Et avec ça vous savez tout ce qu’il faut savoir, registre qui compte beaucoup pour s’orienter, mais vous n’accédez à aucune vérité de la musique, qui attend votre écoute. On dira seulement - comme indices - que lorsque la compositrice utilise le mot « chaos » ce doit être au sens où Haydn l’entendait dans son introduction à La Création : une musique qui échappe aux codes de l’époque tout en les transgressant de manière discrète et retenue.

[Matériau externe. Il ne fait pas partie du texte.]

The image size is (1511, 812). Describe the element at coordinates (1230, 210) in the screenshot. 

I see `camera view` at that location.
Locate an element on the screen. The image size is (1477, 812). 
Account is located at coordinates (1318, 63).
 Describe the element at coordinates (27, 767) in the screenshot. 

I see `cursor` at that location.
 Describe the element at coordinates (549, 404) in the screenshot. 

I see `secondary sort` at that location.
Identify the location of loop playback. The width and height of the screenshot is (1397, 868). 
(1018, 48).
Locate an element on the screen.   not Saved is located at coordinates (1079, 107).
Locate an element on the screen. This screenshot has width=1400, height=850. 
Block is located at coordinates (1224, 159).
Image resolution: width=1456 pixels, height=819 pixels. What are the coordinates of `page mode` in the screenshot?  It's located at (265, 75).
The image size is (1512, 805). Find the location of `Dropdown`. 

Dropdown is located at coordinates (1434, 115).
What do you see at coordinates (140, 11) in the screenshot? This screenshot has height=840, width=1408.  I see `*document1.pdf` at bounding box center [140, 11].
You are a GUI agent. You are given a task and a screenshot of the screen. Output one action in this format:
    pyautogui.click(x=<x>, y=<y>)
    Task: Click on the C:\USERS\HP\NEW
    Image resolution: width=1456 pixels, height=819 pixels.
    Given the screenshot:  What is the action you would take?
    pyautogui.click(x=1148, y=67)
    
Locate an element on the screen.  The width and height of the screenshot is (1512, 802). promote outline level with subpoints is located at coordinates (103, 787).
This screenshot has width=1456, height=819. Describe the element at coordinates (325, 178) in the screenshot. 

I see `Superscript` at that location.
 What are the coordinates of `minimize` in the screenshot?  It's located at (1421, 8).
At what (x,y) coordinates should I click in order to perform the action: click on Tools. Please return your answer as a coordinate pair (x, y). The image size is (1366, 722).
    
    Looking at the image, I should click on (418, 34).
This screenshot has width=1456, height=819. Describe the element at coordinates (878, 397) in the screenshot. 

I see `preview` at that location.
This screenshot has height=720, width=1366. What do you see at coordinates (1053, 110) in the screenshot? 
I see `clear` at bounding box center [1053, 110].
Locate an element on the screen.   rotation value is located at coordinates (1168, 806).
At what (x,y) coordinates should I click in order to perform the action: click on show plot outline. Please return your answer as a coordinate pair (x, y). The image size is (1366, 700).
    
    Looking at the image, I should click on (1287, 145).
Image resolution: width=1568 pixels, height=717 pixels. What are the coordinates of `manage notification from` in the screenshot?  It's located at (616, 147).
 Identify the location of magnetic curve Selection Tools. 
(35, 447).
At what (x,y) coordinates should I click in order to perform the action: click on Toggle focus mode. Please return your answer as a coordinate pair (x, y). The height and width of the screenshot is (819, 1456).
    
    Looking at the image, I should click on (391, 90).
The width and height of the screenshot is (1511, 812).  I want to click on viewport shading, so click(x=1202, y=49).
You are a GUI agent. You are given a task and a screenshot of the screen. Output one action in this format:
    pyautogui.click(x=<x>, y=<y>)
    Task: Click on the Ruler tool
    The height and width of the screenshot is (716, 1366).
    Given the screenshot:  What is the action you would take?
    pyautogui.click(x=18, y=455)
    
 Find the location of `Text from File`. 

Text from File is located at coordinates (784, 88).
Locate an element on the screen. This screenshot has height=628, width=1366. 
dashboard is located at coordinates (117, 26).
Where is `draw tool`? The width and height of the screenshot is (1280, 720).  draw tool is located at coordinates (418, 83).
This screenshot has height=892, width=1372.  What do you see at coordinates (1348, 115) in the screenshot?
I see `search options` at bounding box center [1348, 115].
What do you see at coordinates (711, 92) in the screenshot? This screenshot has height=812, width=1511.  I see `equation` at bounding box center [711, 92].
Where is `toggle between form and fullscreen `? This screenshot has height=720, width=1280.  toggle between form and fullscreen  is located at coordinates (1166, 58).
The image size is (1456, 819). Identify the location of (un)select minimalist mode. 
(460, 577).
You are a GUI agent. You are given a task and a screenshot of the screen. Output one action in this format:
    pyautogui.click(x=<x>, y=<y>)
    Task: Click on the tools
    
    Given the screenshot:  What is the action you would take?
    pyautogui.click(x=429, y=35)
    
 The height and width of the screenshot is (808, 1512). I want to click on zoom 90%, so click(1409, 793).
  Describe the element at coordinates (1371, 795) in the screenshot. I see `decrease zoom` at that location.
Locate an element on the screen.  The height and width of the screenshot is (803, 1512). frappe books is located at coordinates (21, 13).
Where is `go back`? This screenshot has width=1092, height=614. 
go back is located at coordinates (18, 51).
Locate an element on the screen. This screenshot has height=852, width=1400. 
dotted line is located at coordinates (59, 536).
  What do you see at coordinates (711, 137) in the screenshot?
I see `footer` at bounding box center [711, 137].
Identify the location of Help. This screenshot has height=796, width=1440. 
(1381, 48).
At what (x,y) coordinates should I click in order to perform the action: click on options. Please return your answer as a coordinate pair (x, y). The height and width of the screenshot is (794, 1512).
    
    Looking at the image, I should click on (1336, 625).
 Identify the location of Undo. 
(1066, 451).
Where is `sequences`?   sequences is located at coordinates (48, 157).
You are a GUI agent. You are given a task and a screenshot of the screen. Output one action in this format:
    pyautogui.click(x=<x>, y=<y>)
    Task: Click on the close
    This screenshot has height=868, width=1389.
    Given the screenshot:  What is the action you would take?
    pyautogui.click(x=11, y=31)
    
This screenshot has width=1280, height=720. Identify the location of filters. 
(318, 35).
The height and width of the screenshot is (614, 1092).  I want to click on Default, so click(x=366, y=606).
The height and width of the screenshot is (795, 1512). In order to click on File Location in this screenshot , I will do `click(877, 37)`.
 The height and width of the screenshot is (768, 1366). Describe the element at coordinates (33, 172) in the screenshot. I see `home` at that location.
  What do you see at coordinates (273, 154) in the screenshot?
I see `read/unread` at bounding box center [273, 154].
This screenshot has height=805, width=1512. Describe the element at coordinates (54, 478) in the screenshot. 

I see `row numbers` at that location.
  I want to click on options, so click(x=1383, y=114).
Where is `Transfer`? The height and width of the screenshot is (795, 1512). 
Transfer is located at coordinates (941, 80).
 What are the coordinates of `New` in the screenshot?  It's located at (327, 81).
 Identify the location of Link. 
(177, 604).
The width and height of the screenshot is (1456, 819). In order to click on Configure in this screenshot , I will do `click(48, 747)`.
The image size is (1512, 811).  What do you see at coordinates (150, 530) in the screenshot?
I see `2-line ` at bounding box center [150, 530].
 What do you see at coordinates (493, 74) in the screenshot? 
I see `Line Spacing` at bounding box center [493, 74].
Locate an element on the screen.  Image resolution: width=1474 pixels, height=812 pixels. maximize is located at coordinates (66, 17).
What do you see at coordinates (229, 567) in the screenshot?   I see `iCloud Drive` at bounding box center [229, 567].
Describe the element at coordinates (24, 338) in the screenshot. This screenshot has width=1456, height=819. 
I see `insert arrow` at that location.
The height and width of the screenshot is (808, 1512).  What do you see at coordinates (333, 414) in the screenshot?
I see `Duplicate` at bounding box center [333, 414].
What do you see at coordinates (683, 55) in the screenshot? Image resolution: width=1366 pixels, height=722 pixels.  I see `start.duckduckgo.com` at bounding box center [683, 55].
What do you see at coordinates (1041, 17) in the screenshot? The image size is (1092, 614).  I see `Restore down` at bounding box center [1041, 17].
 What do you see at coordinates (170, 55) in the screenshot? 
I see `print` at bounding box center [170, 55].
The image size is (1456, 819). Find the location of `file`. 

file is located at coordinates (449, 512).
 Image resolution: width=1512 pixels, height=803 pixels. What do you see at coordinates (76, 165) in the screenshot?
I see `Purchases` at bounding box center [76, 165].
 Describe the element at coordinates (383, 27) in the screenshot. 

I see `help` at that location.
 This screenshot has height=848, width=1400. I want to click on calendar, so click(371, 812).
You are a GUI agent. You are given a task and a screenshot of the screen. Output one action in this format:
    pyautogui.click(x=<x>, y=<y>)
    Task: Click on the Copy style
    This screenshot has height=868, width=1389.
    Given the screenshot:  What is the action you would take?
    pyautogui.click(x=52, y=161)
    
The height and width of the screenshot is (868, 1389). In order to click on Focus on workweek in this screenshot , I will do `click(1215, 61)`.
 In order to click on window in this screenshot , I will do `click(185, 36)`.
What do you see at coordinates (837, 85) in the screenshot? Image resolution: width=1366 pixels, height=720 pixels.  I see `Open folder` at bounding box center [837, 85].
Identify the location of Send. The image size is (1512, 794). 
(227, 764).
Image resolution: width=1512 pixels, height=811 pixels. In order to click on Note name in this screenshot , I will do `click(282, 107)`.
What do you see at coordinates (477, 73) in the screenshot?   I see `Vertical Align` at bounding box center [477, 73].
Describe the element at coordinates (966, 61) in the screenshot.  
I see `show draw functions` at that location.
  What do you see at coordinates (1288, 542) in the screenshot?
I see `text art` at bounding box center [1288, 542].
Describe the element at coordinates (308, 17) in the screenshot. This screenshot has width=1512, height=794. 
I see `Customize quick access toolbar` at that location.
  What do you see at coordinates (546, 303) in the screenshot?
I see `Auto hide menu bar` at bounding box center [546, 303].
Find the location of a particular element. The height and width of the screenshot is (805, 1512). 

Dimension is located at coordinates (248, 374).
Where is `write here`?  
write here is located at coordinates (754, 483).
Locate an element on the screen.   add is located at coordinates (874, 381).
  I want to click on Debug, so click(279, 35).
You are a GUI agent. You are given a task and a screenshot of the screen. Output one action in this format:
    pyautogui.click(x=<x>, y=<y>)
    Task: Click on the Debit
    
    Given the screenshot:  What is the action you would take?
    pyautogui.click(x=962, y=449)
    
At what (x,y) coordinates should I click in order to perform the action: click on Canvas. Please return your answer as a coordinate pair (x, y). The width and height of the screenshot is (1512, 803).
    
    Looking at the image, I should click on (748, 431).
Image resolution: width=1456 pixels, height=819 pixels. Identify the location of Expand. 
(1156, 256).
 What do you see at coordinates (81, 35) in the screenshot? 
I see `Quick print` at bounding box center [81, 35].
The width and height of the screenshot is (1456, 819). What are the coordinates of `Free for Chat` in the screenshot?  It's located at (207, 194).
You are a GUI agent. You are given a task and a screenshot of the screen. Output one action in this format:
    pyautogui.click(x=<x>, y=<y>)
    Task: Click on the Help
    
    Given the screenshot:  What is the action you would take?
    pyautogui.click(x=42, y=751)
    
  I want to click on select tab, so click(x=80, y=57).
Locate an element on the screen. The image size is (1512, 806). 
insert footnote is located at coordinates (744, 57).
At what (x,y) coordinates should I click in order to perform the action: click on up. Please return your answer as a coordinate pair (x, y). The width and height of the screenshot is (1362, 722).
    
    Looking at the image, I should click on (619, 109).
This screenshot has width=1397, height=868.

Ici, on a donc globalement une écriture qui rappelle celles du XXe siècle (de Stravinsky à Berio en passant par Ligeti et Xenakis, par exemple), mais les englobe dans une manière de liberté d’exécution qui doit beaucoup à ce que les musiques improvisées inventent aujourd’hui un peu partout sur la planète.

Le coup d’éclat (et de cymbale) qui inaugure la première pièce ouvre sur une chatoyante aventure orchestrale, avec suspens, cristaux de musique, emballements, arrêts sur l’image, sans que jamais la palette sonore cesse de se trouver de nouvelles lumières pour briller. Il y a aussi une manière de sculpter l’orchestre et d’ausculter le rythme qui ne laisse pas d’impressionner, au point qu’on se convainc vite de tenir là une œuvre phare de notre époque. À inscrire dans le registre qui vous conviendra, mais surtout à glisser dans votre lecteur.